EXERCISE INPUT
[Start of Attachment]

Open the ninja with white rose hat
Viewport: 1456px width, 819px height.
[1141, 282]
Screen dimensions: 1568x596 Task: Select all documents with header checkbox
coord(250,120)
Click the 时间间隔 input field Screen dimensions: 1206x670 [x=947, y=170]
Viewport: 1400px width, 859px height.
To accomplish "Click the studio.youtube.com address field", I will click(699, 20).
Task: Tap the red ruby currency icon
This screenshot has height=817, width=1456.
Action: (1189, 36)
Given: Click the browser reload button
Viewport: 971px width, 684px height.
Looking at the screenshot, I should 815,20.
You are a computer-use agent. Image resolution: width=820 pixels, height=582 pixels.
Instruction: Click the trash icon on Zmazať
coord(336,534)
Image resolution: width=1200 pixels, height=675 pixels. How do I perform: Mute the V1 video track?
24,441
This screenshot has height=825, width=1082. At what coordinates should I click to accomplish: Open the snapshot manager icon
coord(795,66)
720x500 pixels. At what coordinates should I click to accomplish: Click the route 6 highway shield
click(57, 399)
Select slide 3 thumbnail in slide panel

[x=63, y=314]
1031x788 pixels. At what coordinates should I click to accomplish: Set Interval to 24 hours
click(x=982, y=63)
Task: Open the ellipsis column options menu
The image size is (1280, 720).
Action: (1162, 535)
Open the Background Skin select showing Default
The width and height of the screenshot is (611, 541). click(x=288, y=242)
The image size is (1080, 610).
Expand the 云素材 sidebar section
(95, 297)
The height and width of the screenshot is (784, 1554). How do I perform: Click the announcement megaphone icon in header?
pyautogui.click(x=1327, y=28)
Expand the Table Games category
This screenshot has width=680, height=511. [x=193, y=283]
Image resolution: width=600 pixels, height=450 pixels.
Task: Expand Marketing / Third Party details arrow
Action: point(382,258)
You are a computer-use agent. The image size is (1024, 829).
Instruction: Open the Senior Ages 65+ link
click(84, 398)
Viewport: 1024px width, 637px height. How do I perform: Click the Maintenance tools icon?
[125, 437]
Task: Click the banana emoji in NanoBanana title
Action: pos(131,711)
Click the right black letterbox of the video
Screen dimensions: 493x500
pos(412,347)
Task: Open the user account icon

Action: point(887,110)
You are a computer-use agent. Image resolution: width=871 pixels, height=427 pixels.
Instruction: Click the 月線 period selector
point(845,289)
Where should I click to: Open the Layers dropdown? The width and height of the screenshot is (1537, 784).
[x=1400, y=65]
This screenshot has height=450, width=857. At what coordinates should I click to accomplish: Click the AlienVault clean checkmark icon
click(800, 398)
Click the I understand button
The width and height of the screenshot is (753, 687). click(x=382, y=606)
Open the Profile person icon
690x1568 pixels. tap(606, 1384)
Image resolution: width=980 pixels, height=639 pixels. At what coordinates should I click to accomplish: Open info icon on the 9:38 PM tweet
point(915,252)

[End of Attachment]

EXERCISE DESCRIPTION
Return every line of the preceding records in which the word "agent" appears.

RESULT OF THE EXERCISE
You are a computer-use agent. Image resolution: width=820 pixels, height=582 pixels.
You are a computer-use agent. The image size is (1024, 829).
You are a computer-use agent. Image resolution: width=871 pixels, height=427 pixels.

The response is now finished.